### Given request
Rewrite the records from the start through the line containing "pyautogui.click(x=603, y=507)", inclusive, as a two-column CSV with the headers instruction and click. Give one row per record, put each field in quotes, and replace line breaks with spaces.

### Data provided
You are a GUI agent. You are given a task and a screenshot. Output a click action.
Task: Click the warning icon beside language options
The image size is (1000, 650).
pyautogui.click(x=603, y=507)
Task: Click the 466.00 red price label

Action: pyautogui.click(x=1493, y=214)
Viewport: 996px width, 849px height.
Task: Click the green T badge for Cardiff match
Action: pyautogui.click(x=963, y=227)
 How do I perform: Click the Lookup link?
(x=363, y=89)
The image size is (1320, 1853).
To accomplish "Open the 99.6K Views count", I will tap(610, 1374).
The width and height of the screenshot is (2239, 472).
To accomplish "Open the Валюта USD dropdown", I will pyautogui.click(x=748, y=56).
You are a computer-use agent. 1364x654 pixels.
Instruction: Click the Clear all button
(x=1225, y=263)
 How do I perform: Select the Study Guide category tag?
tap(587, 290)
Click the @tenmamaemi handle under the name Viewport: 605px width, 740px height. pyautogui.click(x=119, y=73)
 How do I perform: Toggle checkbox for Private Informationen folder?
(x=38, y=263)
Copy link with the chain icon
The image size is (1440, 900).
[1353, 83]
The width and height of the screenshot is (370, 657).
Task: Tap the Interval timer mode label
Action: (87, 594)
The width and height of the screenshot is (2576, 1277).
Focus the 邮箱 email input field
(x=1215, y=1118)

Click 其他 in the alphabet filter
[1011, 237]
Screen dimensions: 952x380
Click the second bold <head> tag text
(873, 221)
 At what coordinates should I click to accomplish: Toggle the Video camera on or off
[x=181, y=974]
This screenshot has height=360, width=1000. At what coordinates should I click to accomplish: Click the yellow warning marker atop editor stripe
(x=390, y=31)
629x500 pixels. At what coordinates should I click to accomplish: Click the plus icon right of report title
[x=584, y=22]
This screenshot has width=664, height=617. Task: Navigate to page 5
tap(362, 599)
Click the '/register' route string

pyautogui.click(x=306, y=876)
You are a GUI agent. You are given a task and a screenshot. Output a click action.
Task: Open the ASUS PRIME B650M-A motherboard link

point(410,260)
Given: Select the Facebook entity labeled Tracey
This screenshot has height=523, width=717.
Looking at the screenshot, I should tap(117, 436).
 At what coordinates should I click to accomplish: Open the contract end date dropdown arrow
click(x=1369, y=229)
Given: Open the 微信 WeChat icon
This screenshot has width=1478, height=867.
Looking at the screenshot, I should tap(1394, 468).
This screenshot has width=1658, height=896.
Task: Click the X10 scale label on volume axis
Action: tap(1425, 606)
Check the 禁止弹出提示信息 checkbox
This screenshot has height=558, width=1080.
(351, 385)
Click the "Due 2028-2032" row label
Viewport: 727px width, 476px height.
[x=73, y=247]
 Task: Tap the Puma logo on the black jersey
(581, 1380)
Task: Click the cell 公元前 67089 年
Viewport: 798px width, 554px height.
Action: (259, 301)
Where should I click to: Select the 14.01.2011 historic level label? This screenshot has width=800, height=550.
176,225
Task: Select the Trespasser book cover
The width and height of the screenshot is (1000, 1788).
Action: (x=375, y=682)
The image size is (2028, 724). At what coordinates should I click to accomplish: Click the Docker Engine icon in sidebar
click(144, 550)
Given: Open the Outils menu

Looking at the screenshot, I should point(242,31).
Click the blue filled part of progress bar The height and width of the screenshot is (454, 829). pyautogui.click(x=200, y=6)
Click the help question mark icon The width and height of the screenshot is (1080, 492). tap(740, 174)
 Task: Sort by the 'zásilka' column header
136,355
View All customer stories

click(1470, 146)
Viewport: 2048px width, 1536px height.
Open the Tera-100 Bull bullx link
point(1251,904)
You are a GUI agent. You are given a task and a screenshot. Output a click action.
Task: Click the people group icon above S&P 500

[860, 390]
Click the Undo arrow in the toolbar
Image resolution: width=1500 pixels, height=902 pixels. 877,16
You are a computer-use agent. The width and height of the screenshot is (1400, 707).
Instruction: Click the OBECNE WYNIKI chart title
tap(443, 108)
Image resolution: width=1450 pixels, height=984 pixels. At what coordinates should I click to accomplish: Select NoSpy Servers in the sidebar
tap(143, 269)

### Solution for this task
instruction,click
"You are a GUI agent. You are given a task and a screenshot. Output a click action. Task: Click the warning icon beside language options The image size is (1000, 650).","pyautogui.click(x=603, y=507)"